For the comparison of MS4A1 expression across different treatment groups, we first performed the Kruskal-Wallis test to assess overall differences. For post-hoc pairwise comparisons, Dunn’s Test was used, and Bonferroni correction was applied to adjust for multiple comparisons.

For CIBERSORTx-derived immune cell infiltration in the TCGA-HNSC cohort, Kaplan-Meier survival analysis assessed the association between subtype infiltration levels (e.g., Macro_APOE, Macro_IL1B, Mono) and overall survival. Patients were divided into high and low infiltration groups using optimal cut-off points (surv_cutpoint, R package survminer). Two-sided log-rank tests compared survival curves, with Bonferroni correction (α = 0.05/5 = 0.01) applied to adjust for multiple comparisons across subtypes.

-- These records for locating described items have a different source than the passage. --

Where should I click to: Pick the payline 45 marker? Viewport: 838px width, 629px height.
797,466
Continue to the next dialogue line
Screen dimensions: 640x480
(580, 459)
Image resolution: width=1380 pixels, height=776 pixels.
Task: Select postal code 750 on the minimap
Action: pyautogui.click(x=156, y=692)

Statistical analyzes utilized PASS 15.0, SPSS 25.0, and R 4.3.1 with relevant software packages.

Reporting summary

Further information on research design is available in the Nature Portfolio Reporting Summary linked to this article.

Author contributions

Zhigang Liu (Z.L.1) conceived the study and had full access to all data of the study. Z.L.1, D.W., G.L., M.Y.and Z.Z. contributed equally to this work. G.L., Z.Z., and G.Z. were responsible for the analysis and interpretation of data. D.W., Jianpeng Li (J.L.1), M.Y., L.X., R.J., Y.Z., L.H., Y.P., X.L., Jun Lai (J.L.2), Y.X., L.L., Z.W., Zhutian Liu (Z.L.2), Q.Y., and X.H. contributed to data acquisition. G.L. and Z.L. 1 were responsible for drafting the article. Y.L., Q.L., L.N., Jiao Lei (J.L.3), Zhijie Liu (Z.L.3), and W.J. contributed to critical revisions of the manuscript. All authors read and contributed to the final version of the manuscript and approved its submission for publication.

Peer review

Peer review information

Nature Communications thanks the anonymous reviewer(s) for their contribution to the peer review of this work. A peer review file is available.

Data availability

Due to confidentiality agreements, patient-related information cannot be disclosed. The study protocol and statistical analysis plan will be made available as a supplementary note in the supplementary information file. Qualified researchers who wish to access deidentified participant data must submit a proposal to the corresponding author, outlining the reasons for their application. The leading clinical site and sponsor will review the applications to determine their compliance with the confidentiality agreements and will respond within 8 weeks. A data access agreement with the sponsor is required before sharing any data. The single-cell RNA-seq raw data generated in this study have been deposited in the Genome Sequence Archive for Human (GSA-Human) database under accession code HRA010554 (https://ngdc.cncb.ac.cn/gsa-human/submit/hra/subHRA015433/finishedOverview). These data are available under restricted access to protect participant confidentiality; access can be obtained by submitting a request via the GSA-Human platform, reviewed by the study sponsor and ethics committee within 8 weeks, with a signed data access agreement. The study protocol and statistical analysis plan are provided in the Supplementary Information. The TCGA-HNSC RNA-seq data used in this study are available in the UCSC Xena database (https://xenabrowser.net/datapages/). The single-cell RNA-seq data used in this study are available in the Gene Expression Omnibus (GEO) database under accession code GSE195832. Source data are provided with this paper.

Competing interests

The authors declare no competing interests.

Supplementary information

The online version contains supplementary material available at 10.1038/s41467-025-59865-1.